> _WHAT YOU NEED TO DO_
Everything from the line containing "Click the plus" through the final line of the records must be transcribed verbatim; nothing else belongs in the result.

-- Opening Marker --

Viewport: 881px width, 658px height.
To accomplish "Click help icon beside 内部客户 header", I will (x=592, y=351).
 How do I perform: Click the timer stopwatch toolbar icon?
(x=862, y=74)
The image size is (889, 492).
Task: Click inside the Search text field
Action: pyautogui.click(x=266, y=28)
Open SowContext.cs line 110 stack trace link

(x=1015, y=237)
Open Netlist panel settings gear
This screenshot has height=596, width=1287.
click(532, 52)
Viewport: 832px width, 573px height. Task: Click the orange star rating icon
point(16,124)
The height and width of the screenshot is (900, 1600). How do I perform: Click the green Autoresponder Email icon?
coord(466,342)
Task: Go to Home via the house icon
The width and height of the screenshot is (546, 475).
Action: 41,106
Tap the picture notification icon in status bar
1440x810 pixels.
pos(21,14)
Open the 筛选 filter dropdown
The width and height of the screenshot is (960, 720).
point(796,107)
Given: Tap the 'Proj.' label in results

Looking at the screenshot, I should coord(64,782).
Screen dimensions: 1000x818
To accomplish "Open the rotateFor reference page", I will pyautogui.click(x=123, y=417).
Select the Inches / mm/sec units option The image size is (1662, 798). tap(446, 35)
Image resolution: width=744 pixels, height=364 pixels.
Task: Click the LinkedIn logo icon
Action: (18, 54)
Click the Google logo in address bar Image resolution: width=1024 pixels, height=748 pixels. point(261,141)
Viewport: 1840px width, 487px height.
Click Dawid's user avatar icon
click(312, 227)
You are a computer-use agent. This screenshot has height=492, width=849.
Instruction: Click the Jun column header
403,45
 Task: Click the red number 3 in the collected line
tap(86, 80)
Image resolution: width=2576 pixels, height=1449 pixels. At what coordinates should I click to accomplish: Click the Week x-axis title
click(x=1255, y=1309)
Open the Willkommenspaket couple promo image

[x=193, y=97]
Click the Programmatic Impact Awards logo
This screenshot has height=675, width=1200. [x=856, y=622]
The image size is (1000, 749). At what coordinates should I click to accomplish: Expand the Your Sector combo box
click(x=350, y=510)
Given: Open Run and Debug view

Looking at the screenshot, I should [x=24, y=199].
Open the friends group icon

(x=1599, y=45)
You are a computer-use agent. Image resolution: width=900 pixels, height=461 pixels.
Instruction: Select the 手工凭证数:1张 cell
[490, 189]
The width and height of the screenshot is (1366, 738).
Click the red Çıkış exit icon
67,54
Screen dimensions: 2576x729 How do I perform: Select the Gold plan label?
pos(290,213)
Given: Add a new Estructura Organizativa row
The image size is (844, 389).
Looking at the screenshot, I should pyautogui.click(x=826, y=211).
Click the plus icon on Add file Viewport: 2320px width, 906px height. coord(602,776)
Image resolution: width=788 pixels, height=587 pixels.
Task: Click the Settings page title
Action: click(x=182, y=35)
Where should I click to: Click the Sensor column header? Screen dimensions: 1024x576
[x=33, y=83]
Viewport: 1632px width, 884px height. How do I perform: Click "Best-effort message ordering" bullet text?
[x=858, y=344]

-- Closing Marker --

> _THE COMPLETED TASK_
Click the plus icon on Add file Viewport: 2320px width, 906px height. coord(602,776)
Image resolution: width=788 pixels, height=587 pixels.
Task: Click the Settings page title
Action: click(x=182, y=35)
Where should I click to: Click the Sensor column header? Screen dimensions: 1024x576
[x=33, y=83]
Viewport: 1632px width, 884px height. How do I perform: Click "Best-effort message ordering" bullet text?
[x=858, y=344]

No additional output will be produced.